A herculean effort in Congress saved taxpayers 0.1% in spending rescissions, including cutting $1.1 billion in spending on the Corporation for Public Broadcasting (CPB), which funnels taxpayer money to National Public Radio (NPR) and the Public Broadcasting Service (PBS). CPB soon announced its pending closure after the funding cut, and affluent urban liberals bemoaned the fact that poorer, rural Americans might not have to scroll past NPR on their radio dial.
NPR CEO Katherine Maher lamented, “The ripple effects of this closure will be felt across every public media organization and, more importantly, in every community across the country that relies on public broadcasting.”
Advocates say as many as 115 local TV and radio stations could close without taxpayer funding. With the concern appropriate for a major city’s leading newspaper, The New York Times reports, “Many of those stations are in rural areas, like remote regions of Alaska and Kansas, where residents don’t have access to alternate sources of news and information.”
Well, America may have averted a major crisis.
Several foundations famous for funding left-wing causes are stepping in to raise money to keep NPR and PBS stations afloat, and they’ve been working out a plan for nearly a year. “The group is aiming to raise additional money for the fund and hopes to reach $50 million this year,” reports the Times. The Washington Post adds that $37 million has already been raised, and “the fund aims to raise $100 million over two years — roughly equivalent to what the Corporation for Public Broadcasting would have provided to the most vulnerable stations.”
Now, if you’re doing the math at home, that’s $100 million to fill a $1.1 billion hole. The Wall Street Journal’s James Freeman marveled at that same math:
Even for those who believe in state-backed media, this does seem to raise questions about the overall amount as well as the allocation of the $1.1 billion in funding. After its rescission, CPB support for the most vulnerable stations can be replaced for just $100 million? Perhaps there are similar bargains to be found elsewhere across the federal landscape if taxpayer subsidies are permitted to recede. Washington budgeteers should seek to identify other recipients of federal largesse capable of surviving and even thriving as independent entities.
It certainly would seem like wealthy white liberals could put their wallets together for stuff like this and save the rest of us a lot of money.
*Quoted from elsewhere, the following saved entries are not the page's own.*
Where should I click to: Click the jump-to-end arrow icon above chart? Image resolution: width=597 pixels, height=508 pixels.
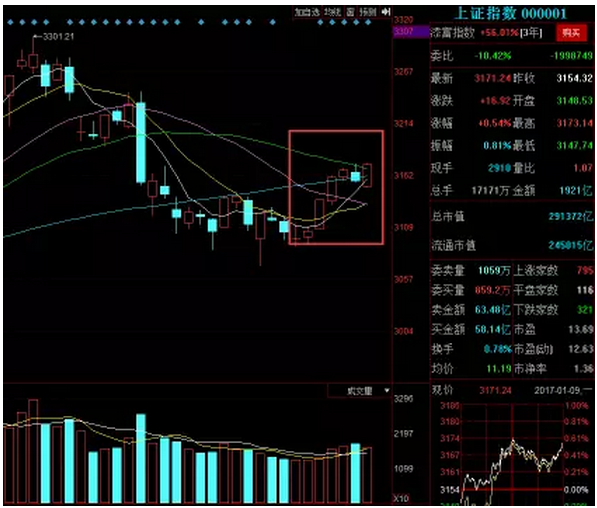(386, 12)
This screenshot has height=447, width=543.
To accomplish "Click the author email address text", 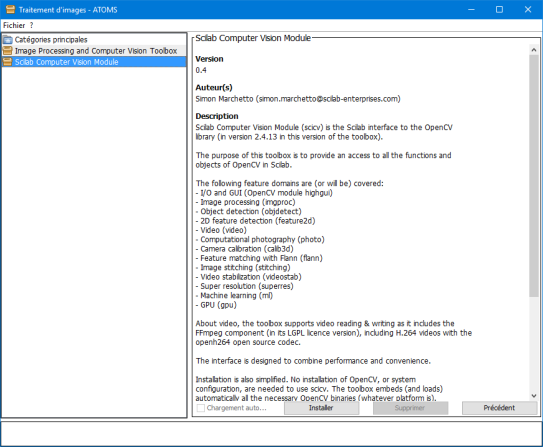I will coord(328,99).
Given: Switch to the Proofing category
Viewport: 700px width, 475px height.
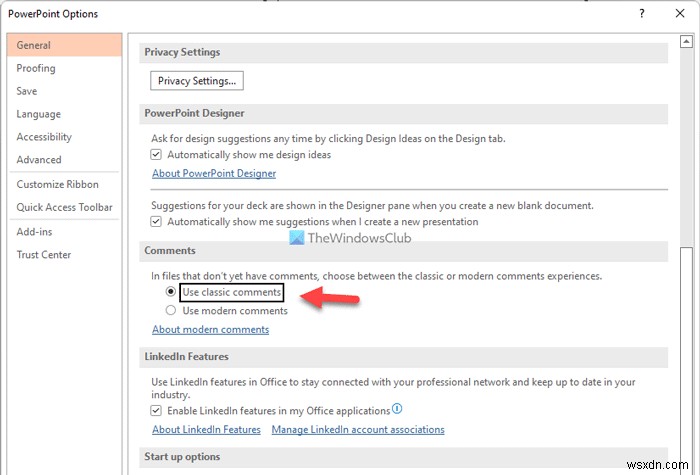Looking at the screenshot, I should 36,68.
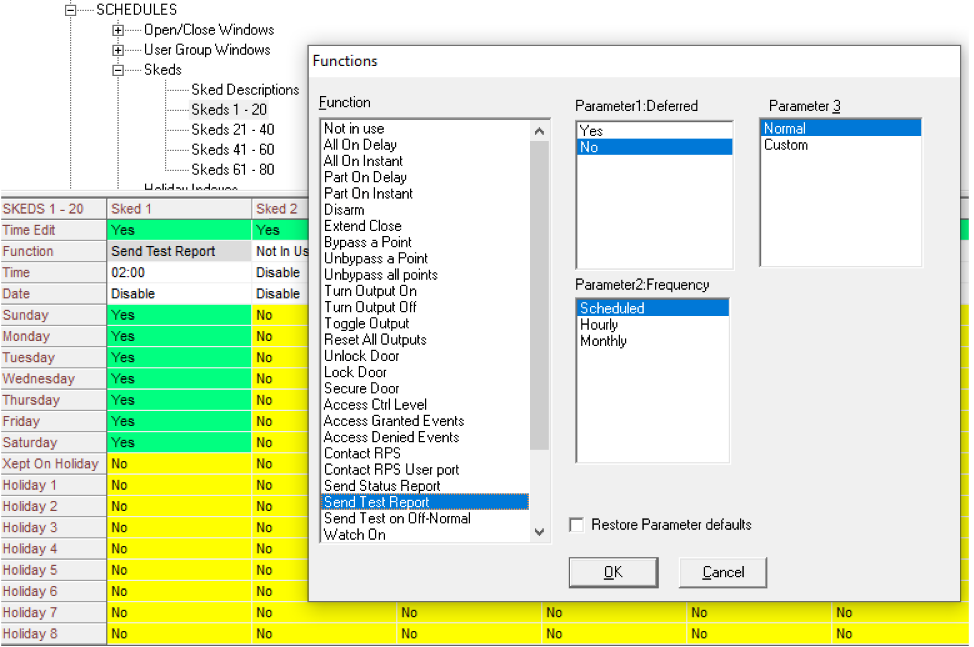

The groups leading the fundraising are the Knight Foundation, the Ford Foundation, the MacArthur Foundation, the Schmidt Family Foundation, Pivotal Ventures, and the Robert Wood Johnson Foundation. Just in case you’re wondering, these are a who’s who of rich left-wingers.
For example, the Knight Foundation is a major backer of the speech-suppression outfit we love most: NewsGuard, as well as donating $5 million to Howard University so that Nikole Hannah-Jones of “1619 Project” fame can have a cushy job. Each of the other foundations has likewise given to terrible causes, such as race-hustler Ibram X. Kendi.
The takeaway is twofold. NPR and PBS have long been biased — often grossly so — toward Democrats and the Left. They deny it, of course, stubbornly standing by their pretense of objective journalism. But who’s saving them? Wealthy white liberals. That will almost certainly reinforce the leftism in news coverage and lead many NPR and PBS personnel to abandon the pretense altogether.